[Task instructions]
Every record, down to the last line, must be given again exactly.

============

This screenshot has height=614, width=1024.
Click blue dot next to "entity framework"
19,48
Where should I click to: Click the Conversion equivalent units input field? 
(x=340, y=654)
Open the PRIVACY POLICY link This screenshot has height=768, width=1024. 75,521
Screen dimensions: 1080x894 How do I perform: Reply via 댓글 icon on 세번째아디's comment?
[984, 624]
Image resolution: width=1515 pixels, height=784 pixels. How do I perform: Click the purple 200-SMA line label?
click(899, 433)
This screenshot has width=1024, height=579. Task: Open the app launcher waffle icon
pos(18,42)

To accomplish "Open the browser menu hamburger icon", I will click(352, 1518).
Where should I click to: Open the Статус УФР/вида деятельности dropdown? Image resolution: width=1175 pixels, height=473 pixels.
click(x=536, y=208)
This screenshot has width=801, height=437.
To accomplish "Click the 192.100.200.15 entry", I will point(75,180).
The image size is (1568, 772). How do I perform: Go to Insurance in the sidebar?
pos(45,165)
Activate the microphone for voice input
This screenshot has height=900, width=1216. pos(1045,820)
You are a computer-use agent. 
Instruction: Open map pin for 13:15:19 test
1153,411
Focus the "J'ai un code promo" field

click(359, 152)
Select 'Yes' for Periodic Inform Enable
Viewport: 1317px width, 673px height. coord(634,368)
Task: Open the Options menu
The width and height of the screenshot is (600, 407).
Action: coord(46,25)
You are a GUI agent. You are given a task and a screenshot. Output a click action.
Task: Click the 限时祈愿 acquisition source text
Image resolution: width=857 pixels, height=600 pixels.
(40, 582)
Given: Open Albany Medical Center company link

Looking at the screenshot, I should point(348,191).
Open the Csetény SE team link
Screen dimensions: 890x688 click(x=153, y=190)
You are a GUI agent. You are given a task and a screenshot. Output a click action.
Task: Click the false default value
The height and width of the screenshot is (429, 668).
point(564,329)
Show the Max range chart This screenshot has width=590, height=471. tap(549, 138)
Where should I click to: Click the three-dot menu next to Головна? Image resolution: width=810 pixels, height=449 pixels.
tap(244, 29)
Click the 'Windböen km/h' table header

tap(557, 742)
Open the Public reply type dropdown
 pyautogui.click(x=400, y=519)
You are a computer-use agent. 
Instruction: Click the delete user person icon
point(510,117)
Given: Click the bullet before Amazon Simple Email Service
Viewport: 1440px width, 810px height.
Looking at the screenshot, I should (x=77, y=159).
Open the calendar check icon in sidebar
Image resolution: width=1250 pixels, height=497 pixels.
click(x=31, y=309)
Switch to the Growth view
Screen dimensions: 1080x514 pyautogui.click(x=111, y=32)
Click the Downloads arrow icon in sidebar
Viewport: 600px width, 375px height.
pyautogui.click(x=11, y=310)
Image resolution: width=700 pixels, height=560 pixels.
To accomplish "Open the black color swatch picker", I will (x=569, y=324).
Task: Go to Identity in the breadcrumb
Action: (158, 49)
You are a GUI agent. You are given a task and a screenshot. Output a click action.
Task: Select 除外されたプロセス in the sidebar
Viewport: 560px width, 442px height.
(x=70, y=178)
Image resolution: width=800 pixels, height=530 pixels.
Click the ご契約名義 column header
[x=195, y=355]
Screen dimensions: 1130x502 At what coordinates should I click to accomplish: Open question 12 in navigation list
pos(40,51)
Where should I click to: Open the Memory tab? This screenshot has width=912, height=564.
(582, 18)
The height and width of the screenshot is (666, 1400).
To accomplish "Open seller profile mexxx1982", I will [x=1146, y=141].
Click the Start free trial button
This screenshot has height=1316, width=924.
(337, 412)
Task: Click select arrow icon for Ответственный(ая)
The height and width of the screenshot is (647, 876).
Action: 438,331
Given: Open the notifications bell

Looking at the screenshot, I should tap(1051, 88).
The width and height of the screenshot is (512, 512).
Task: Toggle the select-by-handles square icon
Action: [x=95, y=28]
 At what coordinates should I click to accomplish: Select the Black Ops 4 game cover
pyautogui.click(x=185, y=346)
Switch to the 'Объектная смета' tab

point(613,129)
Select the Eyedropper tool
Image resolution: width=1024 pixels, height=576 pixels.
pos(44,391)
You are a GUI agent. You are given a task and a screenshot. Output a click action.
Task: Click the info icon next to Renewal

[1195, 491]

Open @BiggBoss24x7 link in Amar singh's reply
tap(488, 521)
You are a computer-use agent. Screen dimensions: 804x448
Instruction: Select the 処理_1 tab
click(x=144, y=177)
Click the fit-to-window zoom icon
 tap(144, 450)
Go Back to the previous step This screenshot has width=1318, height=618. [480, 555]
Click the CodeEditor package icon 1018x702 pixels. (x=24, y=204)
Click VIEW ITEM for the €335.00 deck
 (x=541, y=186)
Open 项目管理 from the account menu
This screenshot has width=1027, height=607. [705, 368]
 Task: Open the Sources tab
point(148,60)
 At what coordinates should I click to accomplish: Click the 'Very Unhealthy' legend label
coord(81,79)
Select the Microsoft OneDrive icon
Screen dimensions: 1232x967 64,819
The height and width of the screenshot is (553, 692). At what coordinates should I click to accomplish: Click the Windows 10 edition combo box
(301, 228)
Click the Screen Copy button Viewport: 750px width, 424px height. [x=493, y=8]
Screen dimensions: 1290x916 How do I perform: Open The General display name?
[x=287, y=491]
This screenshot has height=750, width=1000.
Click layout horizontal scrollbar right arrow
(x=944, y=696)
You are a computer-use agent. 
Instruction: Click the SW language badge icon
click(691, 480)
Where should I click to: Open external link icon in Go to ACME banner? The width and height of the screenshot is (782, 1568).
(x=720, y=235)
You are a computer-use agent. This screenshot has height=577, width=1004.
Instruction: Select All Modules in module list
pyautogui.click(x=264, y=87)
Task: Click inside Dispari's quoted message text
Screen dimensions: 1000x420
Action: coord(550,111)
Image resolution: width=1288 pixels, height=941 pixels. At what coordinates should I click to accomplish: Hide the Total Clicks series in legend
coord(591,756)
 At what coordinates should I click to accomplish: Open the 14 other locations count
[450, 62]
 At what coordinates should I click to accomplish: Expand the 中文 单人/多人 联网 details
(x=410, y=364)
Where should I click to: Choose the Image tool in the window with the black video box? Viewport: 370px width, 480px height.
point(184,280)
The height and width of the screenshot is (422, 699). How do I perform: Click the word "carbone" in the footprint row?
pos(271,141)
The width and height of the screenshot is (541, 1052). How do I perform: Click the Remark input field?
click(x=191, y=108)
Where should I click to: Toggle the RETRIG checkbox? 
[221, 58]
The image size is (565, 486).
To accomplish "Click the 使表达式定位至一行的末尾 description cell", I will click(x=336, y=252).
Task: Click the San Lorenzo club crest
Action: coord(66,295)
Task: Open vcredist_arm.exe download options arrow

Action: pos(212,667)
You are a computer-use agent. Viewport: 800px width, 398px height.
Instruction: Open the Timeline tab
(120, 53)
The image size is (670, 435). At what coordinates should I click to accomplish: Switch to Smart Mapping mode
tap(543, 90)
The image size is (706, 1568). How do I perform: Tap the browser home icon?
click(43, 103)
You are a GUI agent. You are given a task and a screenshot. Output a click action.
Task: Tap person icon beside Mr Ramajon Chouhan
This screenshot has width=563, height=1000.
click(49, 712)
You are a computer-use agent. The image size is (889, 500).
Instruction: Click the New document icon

============

[Exercise response]
This screenshot has height=614, width=1024.
Click blue dot next to "entity framework"
19,48
Where should I click to: Click the Conversion equivalent units input field? 
(x=340, y=654)
Open the PRIVACY POLICY link This screenshot has height=768, width=1024. 75,521
Screen dimensions: 1080x894 How do I perform: Reply via 댓글 icon on 세번째아디's comment?
[984, 624]
Image resolution: width=1515 pixels, height=784 pixels. How do I perform: Click the purple 200-SMA line label?
click(899, 433)
This screenshot has width=1024, height=579. Task: Open the app launcher waffle icon
pos(18,42)

To accomplish "Open the browser menu hamburger icon", I will click(352, 1518).
Where should I click to: Open the Статус УФР/вида деятельности dropdown? Image resolution: width=1175 pixels, height=473 pixels.
click(x=536, y=208)
This screenshot has width=801, height=437.
To accomplish "Click the 192.100.200.15 entry", I will point(75,180).
The image size is (1568, 772). How do I perform: Go to Insurance in the sidebar?
pos(45,165)
Activate the microphone for voice input
This screenshot has height=900, width=1216. pos(1045,820)
You are a computer-use agent. 
Instruction: Open map pin for 13:15:19 test
1153,411
Focus the "J'ai un code promo" field

click(359, 152)
Select 'Yes' for Periodic Inform Enable
Viewport: 1317px width, 673px height. coord(634,368)
Task: Open the Options menu
The width and height of the screenshot is (600, 407).
Action: coord(46,25)
You are a GUI agent. You are given a task and a screenshot. Output a click action.
Task: Click the 限时祈愿 acquisition source text
Image resolution: width=857 pixels, height=600 pixels.
(40, 582)
Given: Open Albany Medical Center company link

Looking at the screenshot, I should point(348,191).
Open the Csetény SE team link
Screen dimensions: 890x688 click(x=153, y=190)
You are a GUI agent. You are given a task and a screenshot. Output a click action.
Task: Click the false default value
The height and width of the screenshot is (429, 668).
point(564,329)
Show the Max range chart This screenshot has width=590, height=471. tap(549, 138)
Where should I click to: Click the three-dot menu next to Головна? Image resolution: width=810 pixels, height=449 pixels.
tap(244, 29)
Click the 'Windböen km/h' table header

tap(557, 742)
Open the Public reply type dropdown
 pyautogui.click(x=400, y=519)
You are a computer-use agent. 
Instruction: Click the delete user person icon
point(510,117)
Given: Click the bullet before Amazon Simple Email Service
Viewport: 1440px width, 810px height.
Looking at the screenshot, I should (x=77, y=159).
Open the calendar check icon in sidebar
Image resolution: width=1250 pixels, height=497 pixels.
click(x=31, y=309)
Switch to the Growth view
Screen dimensions: 1080x514 pyautogui.click(x=111, y=32)
Click the Downloads arrow icon in sidebar
Viewport: 600px width, 375px height.
pyautogui.click(x=11, y=310)
Image resolution: width=700 pixels, height=560 pixels.
To accomplish "Open the black color swatch picker", I will (x=569, y=324).
Task: Go to Identity in the breadcrumb
Action: (158, 49)
You are a GUI agent. You are given a task and a screenshot. Output a click action.
Task: Select 除外されたプロセス in the sidebar
Viewport: 560px width, 442px height.
(x=70, y=178)
Image resolution: width=800 pixels, height=530 pixels.
Click the ご契約名義 column header
[x=195, y=355]
Screen dimensions: 1130x502 At what coordinates should I click to accomplish: Open question 12 in navigation list
pos(40,51)
Where should I click to: Open the Memory tab? This screenshot has width=912, height=564.
(582, 18)
The height and width of the screenshot is (666, 1400).
To accomplish "Open seller profile mexxx1982", I will [x=1146, y=141].
Click the Start free trial button
This screenshot has height=1316, width=924.
(337, 412)
Task: Click select arrow icon for Ответственный(ая)
The height and width of the screenshot is (647, 876).
Action: 438,331
Given: Open the notifications bell

Looking at the screenshot, I should tap(1051, 88).
The width and height of the screenshot is (512, 512).
Task: Toggle the select-by-handles square icon
Action: [x=95, y=28]
 At what coordinates should I click to accomplish: Select the Black Ops 4 game cover
pyautogui.click(x=185, y=346)
Switch to the 'Объектная смета' tab

point(613,129)
Select the Eyedropper tool
Image resolution: width=1024 pixels, height=576 pixels.
pos(44,391)
You are a GUI agent. You are given a task and a screenshot. Output a click action.
Task: Click the info icon next to Renewal

[1195, 491]

Open @BiggBoss24x7 link in Amar singh's reply
tap(488, 521)
You are a computer-use agent. Screen dimensions: 804x448
Instruction: Select the 処理_1 tab
click(x=144, y=177)
Click the fit-to-window zoom icon
 tap(144, 450)
Go Back to the previous step This screenshot has width=1318, height=618. [480, 555]
Click the CodeEditor package icon 1018x702 pixels. (x=24, y=204)
Click VIEW ITEM for the €335.00 deck
 (x=541, y=186)
Open 项目管理 from the account menu
This screenshot has width=1027, height=607. [705, 368]
 Task: Open the Sources tab
point(148,60)
 At what coordinates should I click to accomplish: Click the 'Very Unhealthy' legend label
coord(81,79)
Select the Microsoft OneDrive icon
Screen dimensions: 1232x967 64,819
The height and width of the screenshot is (553, 692). At what coordinates should I click to accomplish: Click the Windows 10 edition combo box
(301, 228)
Click the Screen Copy button Viewport: 750px width, 424px height. [x=493, y=8]
Screen dimensions: 1290x916 How do I perform: Open The General display name?
[x=287, y=491]
This screenshot has height=750, width=1000.
Click layout horizontal scrollbar right arrow
(x=944, y=696)
You are a computer-use agent. 
Instruction: Click the SW language badge icon
click(691, 480)
Where should I click to: Open external link icon in Go to ACME banner? The width and height of the screenshot is (782, 1568).
(x=720, y=235)
You are a computer-use agent. This screenshot has height=577, width=1004.
Instruction: Select All Modules in module list
pyautogui.click(x=264, y=87)
Task: Click inside Dispari's quoted message text
Screen dimensions: 1000x420
Action: coord(550,111)
Image resolution: width=1288 pixels, height=941 pixels. At what coordinates should I click to accomplish: Hide the Total Clicks series in legend
coord(591,756)
 At what coordinates should I click to accomplish: Open the 14 other locations count
[450, 62]
 At what coordinates should I click to accomplish: Expand the 中文 单人/多人 联网 details
(x=410, y=364)
Where should I click to: Choose the Image tool in the window with the black video box? Viewport: 370px width, 480px height.
point(184,280)
The height and width of the screenshot is (422, 699). How do I perform: Click the word "carbone" in the footprint row?
pos(271,141)
The width and height of the screenshot is (541, 1052). How do I perform: Click the Remark input field?
click(x=191, y=108)
Where should I click to: Toggle the RETRIG checkbox? 
[221, 58]
The image size is (565, 486).
To accomplish "Click the 使表达式定位至一行的末尾 description cell", I will click(x=336, y=252).
Task: Click the San Lorenzo club crest
Action: coord(66,295)
Task: Open vcredist_arm.exe download options arrow

Action: pos(212,667)
You are a computer-use agent. Viewport: 800px width, 398px height.
Instruction: Open the Timeline tab
(120, 53)
The image size is (670, 435). At what coordinates should I click to accomplish: Switch to Smart Mapping mode
tap(543, 90)
The image size is (706, 1568). How do I perform: Tap the browser home icon?
click(43, 103)
You are a GUI agent. You are given a task and a screenshot. Output a click action.
Task: Tap person icon beside Mr Ramajon Chouhan
This screenshot has width=563, height=1000.
click(49, 712)
You are a computer-use agent. The image size is (889, 500).
Instruction: Click the New document icon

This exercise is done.